> _Reading passage_:

    By now, everyone knows what the US is capable of to include fire bombing of Tokyo, Nuclear bombing of Japan, Disease bombing of North Korea, etc, etc, so my concern also is in the arena of Bio Warfare.
    Given that the US will never let go of it’s position and perceived Right To Rule The World and accepting that both China and Russia have hypersonic missiles easily adapted to carrying nuclear warheads should they choose this option, it seems to me, that the US is unlikely to risk a war in which it’s soil is likely to suffer the consequences of it’s actions.

    It feel it more likely that if the US can limit the spread of a pathogen to those peoples whose deaths do not prick their conscience and I don’t believe many in Washington are burdened with such a consideration, then all they have to do is wait for the opportune moment and eradicate a few billion people and when the all clear is given, march in and take what they want(as they always have). Job done.

    I am sure you think I am an alarmist, but given the volumes of information I have gathered over many years, I really don’t think we should discount the option:

    a) it’s a lot more difficult to prove the case against the US, they have had plenty of practice in covering up their hideous activities previously.

    b) who will be left to do anything about it?.

    c) the US will have all the power, food and resources even it could wish for.

> _Directions_:
**A.** Repeat word for word the part of the bio warfare passage starting with "Given that the" and going on through "have). Job done.".
**B.** According to the bio warfare passage, which two countries have hypersonic missiles?
Rely only on the bio warfare passage for your answers.

> _Exercise data_:
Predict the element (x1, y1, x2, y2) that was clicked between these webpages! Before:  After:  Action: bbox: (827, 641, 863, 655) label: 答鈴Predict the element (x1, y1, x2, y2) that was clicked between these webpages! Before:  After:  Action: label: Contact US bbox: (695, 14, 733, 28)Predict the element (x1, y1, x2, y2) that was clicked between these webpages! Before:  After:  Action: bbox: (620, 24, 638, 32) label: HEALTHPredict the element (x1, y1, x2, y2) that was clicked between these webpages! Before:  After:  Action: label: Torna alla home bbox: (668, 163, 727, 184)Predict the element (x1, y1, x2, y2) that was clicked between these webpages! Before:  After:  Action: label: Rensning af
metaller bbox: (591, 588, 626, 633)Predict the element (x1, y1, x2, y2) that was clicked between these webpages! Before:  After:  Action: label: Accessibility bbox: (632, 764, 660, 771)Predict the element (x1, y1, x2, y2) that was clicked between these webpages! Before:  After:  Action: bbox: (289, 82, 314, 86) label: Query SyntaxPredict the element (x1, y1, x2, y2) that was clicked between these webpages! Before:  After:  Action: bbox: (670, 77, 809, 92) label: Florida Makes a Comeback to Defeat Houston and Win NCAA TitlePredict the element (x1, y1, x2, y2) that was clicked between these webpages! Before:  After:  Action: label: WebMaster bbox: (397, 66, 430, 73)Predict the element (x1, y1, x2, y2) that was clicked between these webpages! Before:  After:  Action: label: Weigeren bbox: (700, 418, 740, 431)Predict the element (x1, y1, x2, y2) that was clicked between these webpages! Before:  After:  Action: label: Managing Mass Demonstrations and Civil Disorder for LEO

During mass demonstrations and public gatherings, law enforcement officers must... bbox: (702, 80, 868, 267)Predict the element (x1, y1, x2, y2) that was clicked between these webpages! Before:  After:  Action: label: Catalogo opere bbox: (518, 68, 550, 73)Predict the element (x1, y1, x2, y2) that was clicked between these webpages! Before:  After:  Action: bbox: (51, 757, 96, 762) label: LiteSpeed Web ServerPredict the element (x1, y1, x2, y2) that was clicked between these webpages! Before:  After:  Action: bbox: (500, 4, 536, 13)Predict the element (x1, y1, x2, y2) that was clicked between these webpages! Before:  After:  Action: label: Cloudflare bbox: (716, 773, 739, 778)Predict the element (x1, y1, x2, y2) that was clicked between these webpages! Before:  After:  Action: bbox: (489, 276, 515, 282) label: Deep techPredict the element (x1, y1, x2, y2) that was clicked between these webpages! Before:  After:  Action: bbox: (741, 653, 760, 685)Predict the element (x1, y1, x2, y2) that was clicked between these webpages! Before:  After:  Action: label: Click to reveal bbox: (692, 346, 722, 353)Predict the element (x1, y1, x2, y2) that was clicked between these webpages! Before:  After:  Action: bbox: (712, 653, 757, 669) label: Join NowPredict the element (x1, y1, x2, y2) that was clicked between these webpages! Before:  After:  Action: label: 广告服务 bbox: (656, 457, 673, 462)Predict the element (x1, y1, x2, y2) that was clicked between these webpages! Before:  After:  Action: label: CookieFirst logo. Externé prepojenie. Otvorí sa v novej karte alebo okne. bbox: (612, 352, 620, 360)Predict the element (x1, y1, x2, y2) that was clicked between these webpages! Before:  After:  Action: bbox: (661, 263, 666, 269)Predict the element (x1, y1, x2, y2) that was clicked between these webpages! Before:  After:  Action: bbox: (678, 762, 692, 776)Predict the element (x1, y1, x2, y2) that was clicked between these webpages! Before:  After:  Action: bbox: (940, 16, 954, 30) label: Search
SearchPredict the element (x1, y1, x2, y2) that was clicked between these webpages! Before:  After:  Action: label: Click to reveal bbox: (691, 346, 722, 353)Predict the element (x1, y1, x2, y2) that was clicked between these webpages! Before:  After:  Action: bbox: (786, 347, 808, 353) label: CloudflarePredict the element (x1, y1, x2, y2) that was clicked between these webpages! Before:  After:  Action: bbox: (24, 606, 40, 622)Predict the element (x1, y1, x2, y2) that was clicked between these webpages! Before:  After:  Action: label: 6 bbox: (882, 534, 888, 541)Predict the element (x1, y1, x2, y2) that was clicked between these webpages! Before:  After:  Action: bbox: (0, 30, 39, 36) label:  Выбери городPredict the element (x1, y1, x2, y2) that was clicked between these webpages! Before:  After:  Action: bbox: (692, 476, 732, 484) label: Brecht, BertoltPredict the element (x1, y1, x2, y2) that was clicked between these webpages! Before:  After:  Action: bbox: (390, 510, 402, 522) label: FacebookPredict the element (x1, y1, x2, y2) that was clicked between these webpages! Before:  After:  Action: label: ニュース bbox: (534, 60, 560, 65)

> _Answers to this exercise_:
**A.**
Given that the US will never let go of it’s position and perceived Right To Rule The World and accepting that both China and Russia have hypersonic missiles easily adapted to carrying nuclear warheads should they choose this option, it seems to me, that the US is unlikely to risk a war in which it’s soil is likely to suffer the consequences of it’s actions.

    It feel it more likely that if the US can limit the spread of a pathogen to those peoples whose deaths do not prick their conscience and I don’t believe many in Washington are burdened with such a consideration, then all they have to do is wait for the opportune moment and eradicate a few billion people and when the all clear is given, march in and take what they want(as they always have). Job done.

**B.** China and Russia.